I find this choice brilliant, especially after having seen the artworks and understing the idea behind it. The aim of the curator and of the artists participating is to show everyday life of Iraqi people, and a house could perfectly become the ideal context for this purpose.
The house has an intimate dimension and is surely representative of who we are and where we come from, which is our culture of reference, which are our habits and so on.
According to this, the curator tried to recreate a typical Iraqi house, where the visitors can walk around and seat wherever they like to rest, taking the time to browse books and newspaper left on the tables of the apartment while enjoying a good cup of tea and tasty Iraqi halawiyat.
I think that including the artworks inside a typical Iraqi ambiance hides the will to show the most private and intimate side of the Iraqi culture itself, far from the media exposure about Iraq we are used to but yet still strongly linked to it and to the historical facts this country has gone through and still live.
The books we find in the living room range from the birth of Mesopotamian civilization to the most recent history of the country. This I believe in order to reiterate that Iraq has an extremely rich history which contains the roots of the whole world culture and civilization. Surely years of dictatorship and wars had a lot of consequences which inevitably affected the work of art, but still there is the will to keep the past as a reference.
The pavilion presents a selection of works of 11 artists that live and work in Iraq (namely Abdul Raheem Yassir, Furat Al Jamil, Jamal Penjweny, Akeel Khreef, Hareth Alhomaam, Ali Samiaa, Cheeman Ismaeel, Bassim Al-Shaker, Khadeem Nwami, WAMI).

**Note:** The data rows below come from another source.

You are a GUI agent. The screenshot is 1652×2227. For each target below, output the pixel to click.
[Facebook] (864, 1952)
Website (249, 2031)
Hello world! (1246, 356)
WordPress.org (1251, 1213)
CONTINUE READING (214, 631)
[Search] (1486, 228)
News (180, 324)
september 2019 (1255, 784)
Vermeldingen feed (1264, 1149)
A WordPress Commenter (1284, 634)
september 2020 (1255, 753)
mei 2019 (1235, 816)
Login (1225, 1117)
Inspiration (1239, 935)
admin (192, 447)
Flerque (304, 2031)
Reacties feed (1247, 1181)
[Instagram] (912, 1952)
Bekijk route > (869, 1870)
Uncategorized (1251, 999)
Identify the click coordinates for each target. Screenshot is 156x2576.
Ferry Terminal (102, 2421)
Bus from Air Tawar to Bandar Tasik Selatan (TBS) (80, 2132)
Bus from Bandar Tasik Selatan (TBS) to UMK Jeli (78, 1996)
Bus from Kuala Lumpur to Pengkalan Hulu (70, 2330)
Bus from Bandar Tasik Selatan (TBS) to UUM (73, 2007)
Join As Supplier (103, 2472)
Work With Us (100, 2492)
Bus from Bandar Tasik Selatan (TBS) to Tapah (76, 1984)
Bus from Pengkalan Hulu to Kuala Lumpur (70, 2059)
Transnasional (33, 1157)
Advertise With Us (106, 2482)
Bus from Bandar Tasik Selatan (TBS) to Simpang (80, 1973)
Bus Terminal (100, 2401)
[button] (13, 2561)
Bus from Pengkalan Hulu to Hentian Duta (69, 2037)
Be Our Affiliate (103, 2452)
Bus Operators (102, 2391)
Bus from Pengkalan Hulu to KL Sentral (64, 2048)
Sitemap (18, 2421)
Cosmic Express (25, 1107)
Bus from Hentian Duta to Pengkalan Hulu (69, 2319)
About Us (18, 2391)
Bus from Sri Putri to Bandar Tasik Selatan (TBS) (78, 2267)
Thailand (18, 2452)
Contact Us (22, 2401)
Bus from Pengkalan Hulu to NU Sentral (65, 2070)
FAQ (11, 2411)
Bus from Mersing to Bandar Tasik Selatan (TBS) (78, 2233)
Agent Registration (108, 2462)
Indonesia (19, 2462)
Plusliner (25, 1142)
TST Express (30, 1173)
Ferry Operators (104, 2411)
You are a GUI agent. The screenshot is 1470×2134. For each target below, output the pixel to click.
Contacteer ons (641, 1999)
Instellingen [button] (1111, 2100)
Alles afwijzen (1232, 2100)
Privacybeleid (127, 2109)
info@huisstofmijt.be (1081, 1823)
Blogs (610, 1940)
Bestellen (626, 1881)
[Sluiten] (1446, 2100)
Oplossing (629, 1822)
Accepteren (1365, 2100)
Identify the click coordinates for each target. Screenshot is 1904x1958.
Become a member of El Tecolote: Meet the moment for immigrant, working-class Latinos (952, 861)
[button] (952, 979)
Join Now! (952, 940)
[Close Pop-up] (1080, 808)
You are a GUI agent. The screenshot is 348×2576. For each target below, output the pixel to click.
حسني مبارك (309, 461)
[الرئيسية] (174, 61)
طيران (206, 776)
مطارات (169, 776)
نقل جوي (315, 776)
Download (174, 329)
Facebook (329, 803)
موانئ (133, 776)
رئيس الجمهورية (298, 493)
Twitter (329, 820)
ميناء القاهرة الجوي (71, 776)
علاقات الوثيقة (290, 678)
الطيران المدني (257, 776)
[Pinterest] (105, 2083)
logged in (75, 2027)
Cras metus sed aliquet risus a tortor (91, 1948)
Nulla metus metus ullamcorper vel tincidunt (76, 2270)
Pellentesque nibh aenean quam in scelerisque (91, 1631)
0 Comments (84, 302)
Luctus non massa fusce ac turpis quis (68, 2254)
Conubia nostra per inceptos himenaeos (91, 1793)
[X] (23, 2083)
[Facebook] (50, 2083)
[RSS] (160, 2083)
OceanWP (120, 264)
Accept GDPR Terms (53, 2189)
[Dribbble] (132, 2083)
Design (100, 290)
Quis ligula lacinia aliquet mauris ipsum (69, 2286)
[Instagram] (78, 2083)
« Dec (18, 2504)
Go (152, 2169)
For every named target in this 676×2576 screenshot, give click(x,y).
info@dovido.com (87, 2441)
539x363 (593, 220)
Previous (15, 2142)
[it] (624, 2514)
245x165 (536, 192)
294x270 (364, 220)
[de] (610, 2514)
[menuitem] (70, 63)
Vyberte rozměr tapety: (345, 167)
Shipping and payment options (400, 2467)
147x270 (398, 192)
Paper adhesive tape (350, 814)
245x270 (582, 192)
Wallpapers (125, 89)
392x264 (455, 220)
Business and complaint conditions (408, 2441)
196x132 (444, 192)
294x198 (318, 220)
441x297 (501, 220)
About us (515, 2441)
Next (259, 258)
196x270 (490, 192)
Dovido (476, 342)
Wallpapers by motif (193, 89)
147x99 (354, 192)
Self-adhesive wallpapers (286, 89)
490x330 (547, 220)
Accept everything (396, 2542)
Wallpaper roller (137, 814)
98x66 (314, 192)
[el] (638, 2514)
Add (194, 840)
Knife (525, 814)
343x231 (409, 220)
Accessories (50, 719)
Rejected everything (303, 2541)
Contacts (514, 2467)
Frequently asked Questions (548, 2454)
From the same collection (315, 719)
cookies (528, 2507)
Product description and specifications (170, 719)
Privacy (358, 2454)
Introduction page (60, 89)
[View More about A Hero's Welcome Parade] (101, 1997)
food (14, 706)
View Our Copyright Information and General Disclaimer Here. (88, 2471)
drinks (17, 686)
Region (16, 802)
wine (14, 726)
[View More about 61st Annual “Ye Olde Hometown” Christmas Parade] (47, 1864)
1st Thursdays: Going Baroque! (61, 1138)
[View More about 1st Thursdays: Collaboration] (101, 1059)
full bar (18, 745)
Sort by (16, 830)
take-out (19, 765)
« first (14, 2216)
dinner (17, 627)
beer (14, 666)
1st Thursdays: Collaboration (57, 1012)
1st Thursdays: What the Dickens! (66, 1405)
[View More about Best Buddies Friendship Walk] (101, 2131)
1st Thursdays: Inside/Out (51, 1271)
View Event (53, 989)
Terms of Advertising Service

One of the artists I appreciated the most was Abdul Rahem Yassir, a cartoonist that shows the contradictions of his country using a bitter irony. One of his works is represented also on the totes offered by the pavilion. Another work I really much enjoyed is the one of Jamal Penjweny. The work’s title is “Saddam is Here” and it consist in a sequence of pictures that depict Iraqi people in their everyday life who are carrying Saddam’s picture on their face, showing to the public the harsh and lasting effects that Saddam’s regime had on the country.
These are the artists that impressed me the most, but I believe that each of them deserves a wider space to explain and express their art. What I can feel as a common point of them all is a certain nostalgia of what was Iraq and the bitterness they feel towards what Iraq has become. They feel the vulnerability of their lives and yet recognize that the only way for them is making out with everyday life.